Goldman Sachs outsourcing to Singapore
That doesn’t mean that the banking giant is going under, however. At the same time, Goldman Sachs will bring around 1,000 new employees onboard — at their Singapore branch, that is.
Goldman Sachs laid off five percent of its traders earlier this year and is now looking to eliminate the most underperforming five percent again, reports Reuters. In all the company is looking to cut around 10 percent of non-compensation expenses, or around $1 billion in costs. In response to the dwindling number of employees at the country’s fifth largest bank by assets, Goldman Sachs will be filling around 1,000 “high-paying, skilled positions in sales and investment banking,” says one source familiar with the subject. It just so happens that those new positions will be around 9,500 miles from Wall Street.
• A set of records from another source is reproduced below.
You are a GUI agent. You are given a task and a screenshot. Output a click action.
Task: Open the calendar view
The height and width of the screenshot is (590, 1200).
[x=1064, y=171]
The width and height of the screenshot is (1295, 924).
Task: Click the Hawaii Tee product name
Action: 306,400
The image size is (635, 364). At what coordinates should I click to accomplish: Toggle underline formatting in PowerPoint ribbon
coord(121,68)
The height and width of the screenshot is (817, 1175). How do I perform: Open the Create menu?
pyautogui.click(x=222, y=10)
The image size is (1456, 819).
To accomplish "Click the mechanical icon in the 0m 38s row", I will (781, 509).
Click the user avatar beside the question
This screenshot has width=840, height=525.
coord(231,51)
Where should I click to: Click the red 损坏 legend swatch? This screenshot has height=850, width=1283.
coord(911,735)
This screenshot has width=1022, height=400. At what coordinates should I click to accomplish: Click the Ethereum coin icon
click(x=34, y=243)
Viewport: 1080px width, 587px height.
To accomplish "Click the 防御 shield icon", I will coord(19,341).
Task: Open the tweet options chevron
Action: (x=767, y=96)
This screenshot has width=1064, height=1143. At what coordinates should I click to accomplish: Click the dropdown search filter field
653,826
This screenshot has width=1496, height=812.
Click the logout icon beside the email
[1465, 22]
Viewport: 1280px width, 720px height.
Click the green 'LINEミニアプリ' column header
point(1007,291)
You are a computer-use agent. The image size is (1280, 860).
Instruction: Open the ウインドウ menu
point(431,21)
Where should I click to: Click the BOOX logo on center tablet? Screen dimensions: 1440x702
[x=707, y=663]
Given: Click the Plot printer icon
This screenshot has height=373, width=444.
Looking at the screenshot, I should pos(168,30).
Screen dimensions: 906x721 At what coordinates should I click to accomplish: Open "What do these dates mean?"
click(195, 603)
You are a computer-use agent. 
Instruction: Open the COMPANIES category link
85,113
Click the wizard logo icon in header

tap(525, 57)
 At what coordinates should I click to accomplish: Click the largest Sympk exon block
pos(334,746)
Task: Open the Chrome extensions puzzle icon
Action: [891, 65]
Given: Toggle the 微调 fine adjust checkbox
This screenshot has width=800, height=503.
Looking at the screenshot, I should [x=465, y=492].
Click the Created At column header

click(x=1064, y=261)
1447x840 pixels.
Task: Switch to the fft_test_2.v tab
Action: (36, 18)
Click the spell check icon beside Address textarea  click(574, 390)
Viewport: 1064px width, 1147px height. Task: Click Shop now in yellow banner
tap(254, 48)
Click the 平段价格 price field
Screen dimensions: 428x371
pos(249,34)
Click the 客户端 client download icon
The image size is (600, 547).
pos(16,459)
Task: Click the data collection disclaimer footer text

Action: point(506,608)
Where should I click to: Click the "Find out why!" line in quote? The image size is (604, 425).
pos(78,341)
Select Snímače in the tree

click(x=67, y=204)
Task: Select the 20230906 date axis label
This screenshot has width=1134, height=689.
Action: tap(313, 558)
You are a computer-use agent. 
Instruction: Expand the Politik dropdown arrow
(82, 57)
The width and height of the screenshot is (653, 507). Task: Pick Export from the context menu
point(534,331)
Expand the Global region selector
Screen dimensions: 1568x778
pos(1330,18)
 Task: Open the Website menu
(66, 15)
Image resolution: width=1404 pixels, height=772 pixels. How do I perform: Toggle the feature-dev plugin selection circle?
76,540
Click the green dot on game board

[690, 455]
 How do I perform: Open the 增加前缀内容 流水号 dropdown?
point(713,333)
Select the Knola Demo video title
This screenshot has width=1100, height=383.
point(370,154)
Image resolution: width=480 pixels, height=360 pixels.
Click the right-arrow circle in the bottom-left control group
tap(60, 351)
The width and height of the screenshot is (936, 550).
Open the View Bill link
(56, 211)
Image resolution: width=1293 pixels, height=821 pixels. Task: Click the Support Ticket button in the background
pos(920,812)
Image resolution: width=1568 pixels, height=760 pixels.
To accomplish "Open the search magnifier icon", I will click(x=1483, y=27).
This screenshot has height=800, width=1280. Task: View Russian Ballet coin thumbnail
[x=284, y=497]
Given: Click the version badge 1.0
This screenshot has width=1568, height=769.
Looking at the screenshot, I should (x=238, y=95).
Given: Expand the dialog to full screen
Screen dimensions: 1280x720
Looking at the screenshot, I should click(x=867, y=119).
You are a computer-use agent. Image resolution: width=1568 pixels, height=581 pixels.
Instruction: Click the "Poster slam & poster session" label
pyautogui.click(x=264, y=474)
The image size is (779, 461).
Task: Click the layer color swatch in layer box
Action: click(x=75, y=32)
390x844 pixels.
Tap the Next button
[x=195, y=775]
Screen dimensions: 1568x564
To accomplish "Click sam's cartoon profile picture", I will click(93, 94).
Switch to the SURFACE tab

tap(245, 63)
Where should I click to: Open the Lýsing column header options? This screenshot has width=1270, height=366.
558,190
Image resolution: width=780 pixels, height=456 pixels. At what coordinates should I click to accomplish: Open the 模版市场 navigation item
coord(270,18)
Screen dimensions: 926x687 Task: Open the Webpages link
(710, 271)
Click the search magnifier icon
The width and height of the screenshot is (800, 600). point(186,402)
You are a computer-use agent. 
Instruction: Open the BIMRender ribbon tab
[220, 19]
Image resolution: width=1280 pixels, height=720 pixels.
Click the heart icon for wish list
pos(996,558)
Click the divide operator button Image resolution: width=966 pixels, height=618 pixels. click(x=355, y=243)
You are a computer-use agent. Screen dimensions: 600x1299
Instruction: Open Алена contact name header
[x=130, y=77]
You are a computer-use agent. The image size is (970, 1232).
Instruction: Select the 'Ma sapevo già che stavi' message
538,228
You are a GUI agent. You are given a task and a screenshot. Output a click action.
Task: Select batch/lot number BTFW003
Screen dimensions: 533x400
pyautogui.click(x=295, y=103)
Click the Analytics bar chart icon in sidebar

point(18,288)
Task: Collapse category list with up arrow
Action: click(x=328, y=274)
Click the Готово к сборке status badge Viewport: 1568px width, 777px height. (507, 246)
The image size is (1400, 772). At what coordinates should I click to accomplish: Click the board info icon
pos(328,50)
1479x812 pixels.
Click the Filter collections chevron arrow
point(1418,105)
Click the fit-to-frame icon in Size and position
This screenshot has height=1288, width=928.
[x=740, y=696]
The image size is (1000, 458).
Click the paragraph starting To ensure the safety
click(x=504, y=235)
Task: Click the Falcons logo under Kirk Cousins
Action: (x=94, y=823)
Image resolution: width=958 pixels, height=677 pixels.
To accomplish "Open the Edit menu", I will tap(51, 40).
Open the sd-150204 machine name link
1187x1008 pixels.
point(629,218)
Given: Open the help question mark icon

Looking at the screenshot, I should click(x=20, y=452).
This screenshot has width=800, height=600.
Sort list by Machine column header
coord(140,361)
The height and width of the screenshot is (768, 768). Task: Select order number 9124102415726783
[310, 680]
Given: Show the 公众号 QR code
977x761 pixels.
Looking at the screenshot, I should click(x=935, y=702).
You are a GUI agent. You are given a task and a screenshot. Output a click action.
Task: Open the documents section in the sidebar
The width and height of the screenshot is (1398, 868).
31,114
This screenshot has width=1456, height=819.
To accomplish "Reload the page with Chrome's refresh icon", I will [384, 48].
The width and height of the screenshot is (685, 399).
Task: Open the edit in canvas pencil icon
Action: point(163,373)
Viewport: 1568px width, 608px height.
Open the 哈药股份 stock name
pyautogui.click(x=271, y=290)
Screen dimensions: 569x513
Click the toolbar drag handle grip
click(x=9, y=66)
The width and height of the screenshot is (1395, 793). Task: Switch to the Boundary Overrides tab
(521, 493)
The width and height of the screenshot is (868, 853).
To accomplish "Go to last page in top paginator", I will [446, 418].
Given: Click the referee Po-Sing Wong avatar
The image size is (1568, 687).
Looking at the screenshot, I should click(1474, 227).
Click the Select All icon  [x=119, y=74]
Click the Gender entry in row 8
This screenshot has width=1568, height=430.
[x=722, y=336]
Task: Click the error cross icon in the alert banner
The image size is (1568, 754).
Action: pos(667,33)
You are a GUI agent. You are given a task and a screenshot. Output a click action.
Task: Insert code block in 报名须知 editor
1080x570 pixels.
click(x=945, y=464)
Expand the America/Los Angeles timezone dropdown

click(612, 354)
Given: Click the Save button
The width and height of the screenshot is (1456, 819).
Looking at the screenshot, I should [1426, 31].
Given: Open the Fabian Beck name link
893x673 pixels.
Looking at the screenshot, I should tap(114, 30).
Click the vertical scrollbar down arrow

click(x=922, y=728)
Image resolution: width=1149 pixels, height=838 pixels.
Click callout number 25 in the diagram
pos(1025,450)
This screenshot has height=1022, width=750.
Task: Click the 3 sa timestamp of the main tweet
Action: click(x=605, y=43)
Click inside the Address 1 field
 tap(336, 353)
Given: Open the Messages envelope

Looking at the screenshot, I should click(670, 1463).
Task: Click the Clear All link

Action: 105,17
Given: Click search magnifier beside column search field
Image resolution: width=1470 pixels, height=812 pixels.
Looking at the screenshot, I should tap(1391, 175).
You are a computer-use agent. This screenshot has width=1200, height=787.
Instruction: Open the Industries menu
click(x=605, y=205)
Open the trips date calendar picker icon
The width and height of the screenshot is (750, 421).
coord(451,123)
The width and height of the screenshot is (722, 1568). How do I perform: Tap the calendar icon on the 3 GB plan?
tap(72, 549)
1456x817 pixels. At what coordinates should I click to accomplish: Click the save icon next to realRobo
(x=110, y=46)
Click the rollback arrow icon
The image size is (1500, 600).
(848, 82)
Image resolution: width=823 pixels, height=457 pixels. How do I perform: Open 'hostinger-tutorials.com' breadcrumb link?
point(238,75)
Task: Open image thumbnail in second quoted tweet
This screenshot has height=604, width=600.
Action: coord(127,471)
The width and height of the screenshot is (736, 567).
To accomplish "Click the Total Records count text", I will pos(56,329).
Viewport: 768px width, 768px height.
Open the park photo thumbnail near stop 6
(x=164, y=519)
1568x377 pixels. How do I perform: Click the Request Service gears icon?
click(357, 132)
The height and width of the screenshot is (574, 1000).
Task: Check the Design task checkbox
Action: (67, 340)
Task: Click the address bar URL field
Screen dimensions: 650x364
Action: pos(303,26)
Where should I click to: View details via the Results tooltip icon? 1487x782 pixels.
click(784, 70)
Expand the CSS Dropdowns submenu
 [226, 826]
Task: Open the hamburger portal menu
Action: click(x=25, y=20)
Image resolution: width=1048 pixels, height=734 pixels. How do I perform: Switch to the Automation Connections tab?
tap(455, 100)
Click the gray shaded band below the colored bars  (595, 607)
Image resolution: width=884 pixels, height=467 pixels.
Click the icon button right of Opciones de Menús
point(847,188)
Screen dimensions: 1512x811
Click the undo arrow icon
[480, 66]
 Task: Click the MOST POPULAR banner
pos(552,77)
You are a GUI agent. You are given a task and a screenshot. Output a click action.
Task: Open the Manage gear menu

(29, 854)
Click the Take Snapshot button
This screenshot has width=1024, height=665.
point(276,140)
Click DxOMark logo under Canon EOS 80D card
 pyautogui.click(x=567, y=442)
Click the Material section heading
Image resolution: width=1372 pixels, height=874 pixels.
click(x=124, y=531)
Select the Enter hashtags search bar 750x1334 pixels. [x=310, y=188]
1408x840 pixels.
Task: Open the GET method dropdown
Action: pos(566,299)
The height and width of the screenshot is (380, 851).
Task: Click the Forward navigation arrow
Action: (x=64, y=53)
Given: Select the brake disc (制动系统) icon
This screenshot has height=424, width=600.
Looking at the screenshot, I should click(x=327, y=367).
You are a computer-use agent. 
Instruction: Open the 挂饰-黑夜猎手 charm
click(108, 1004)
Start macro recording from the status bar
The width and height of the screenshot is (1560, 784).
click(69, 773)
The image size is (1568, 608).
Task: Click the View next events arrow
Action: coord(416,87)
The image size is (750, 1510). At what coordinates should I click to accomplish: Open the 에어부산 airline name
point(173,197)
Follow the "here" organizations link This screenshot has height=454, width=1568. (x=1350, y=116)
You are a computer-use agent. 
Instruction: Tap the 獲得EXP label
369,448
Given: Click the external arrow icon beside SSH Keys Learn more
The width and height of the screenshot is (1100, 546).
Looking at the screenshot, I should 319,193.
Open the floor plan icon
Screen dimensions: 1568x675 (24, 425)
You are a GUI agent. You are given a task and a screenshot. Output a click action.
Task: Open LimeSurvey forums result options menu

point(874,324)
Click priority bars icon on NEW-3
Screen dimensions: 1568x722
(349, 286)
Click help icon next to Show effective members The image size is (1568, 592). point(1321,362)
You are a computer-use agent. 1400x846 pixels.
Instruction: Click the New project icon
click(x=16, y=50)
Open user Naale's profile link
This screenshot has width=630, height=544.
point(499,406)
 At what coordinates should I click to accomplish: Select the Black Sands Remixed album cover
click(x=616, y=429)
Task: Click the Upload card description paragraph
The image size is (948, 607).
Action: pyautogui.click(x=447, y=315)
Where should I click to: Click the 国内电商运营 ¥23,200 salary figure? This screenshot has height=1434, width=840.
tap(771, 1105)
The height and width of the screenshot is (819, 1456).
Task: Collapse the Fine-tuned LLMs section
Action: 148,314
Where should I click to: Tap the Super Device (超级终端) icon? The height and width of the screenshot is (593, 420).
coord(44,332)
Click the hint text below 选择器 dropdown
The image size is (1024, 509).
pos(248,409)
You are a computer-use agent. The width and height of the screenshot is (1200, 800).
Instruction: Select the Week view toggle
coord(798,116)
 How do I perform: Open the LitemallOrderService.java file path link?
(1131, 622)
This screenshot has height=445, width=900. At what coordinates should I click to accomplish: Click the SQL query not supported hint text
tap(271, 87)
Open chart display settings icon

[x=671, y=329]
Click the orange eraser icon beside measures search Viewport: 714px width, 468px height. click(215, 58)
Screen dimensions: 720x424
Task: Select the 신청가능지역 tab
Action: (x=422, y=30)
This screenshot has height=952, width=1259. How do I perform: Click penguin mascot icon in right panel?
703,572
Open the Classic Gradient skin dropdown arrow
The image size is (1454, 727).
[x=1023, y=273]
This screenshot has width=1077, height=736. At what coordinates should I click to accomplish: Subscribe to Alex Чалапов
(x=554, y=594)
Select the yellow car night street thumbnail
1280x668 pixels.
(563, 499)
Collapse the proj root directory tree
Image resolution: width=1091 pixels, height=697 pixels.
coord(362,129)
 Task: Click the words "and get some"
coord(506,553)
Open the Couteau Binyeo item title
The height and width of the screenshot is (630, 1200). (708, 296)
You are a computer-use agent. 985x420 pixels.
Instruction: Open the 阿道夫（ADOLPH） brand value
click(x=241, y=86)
Americans looking to secure a job in the financial zone should start considering changing citizenship. In addition to 1,000 new jobs opening up at the Singapore branch of Goldman Sachs, the investment bank is also planning to increase its workforce in Brazil by about 20 percent this year, says Bloomberg News. The Brazilian branch has already seen an increase in employees from 200 last year to 300 this year, as the economy in Brazil grew at double the rate of here in the States.
Pink slips on Wall Street should be nothing shocking at this point in 2011, and it looks like things won’t be getting any better for bankers in the States anytime soon. Reuters has previously reported that the US financial sector was looking to eliminate around 21 percent more jobs this year than they did in 2010.
Speaking to RT earlier this month, Business Insider Editor Courtney Comstock said that when such trends take a toll on the financial sector, they are usually followed with massive layoffs off of Wall Street and onto Main Street.